Virtual ideation workshops would also be useful when working with local councils around the country, or working with international teams where it would be too expensive and complicated to get everyone in the same room.
While the virtual tools we have are great, they aren’t perfect and the best tool will always be in-person interaction. The overall experience of the ideation workshop wasn’t as rich online, but with a few tweaks to the format it can be just as successful.
Tips for hosting an ideation workshop online
- Ideas come from being joyful, not stressed, so do anything you can do to make it more lighthearted. I put music on to help build energy and make it a bit more fun. You can find playlists of game show theme tunes on Spotify, or play around and see what the team responds to best.

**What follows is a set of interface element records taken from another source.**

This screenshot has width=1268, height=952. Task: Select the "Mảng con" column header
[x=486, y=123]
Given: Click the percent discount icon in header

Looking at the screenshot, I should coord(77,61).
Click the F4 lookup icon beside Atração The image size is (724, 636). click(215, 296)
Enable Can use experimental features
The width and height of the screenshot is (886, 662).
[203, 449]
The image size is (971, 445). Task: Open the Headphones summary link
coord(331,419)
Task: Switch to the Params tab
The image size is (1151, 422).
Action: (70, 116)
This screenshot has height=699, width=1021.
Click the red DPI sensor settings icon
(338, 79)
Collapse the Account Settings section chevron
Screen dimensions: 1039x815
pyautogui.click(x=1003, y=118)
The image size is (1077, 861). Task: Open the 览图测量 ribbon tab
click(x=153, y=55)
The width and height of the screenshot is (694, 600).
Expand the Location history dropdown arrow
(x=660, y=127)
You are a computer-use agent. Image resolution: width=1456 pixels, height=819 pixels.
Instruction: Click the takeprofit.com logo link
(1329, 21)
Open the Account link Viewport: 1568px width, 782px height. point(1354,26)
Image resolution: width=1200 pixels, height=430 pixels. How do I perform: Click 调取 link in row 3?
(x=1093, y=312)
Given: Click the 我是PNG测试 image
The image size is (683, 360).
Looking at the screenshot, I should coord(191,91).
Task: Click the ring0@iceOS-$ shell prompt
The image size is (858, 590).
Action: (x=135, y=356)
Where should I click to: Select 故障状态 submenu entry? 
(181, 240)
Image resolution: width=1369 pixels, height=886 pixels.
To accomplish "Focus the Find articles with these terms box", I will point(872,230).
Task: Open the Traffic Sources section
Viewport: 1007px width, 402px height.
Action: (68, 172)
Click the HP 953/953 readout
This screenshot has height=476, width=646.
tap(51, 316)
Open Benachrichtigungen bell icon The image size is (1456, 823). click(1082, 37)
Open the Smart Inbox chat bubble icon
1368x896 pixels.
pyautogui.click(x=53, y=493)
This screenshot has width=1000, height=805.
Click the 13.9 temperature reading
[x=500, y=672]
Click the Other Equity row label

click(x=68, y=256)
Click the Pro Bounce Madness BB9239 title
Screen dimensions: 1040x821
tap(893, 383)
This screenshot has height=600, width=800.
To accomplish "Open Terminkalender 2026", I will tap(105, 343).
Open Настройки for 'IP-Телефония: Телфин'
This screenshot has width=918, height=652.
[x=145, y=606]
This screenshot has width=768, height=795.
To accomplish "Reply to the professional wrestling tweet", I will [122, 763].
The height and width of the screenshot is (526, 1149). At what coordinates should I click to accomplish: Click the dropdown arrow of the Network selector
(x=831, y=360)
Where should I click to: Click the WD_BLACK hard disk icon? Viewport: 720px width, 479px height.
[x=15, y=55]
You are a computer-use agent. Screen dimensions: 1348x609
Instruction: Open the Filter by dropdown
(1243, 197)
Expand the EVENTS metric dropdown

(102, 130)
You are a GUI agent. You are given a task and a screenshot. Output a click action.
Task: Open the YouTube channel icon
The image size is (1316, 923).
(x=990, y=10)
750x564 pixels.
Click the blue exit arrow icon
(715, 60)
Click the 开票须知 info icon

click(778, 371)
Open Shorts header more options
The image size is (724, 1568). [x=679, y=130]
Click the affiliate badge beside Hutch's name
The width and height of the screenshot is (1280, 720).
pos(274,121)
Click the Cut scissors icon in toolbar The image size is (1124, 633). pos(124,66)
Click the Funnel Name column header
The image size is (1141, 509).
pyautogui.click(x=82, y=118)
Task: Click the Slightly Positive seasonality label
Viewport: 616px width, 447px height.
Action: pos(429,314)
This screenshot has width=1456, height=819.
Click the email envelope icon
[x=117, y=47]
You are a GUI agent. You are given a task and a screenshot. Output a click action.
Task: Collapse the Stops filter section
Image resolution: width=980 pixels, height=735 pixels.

- During the workshop I tried to use the same tools that the team uses already. In this case it was Microsoft Planner, although I would personally recommend Trello as it has a better range of features (and it’s free).
- Meeting etiquette is important, for example let people know in advance if you expect them to have their camera on.
- Ask people to freeze their notifications. It is much harder to leave day-to-day work behind if messages are popping up throughout the session.
- I would also recommend using multiple monitors, if you can. During this workshop I had one screen set up to show Planner, one for Teams (so I could see them in full-screen), and one for the schedule that was being shared with the team. This would have been a logistical nightmare on a single laptop!
- Being virtual allows you to have facilitator crib sheets in front of you. I added post-its to the wall above the laptop so I could see where we were and what was up next.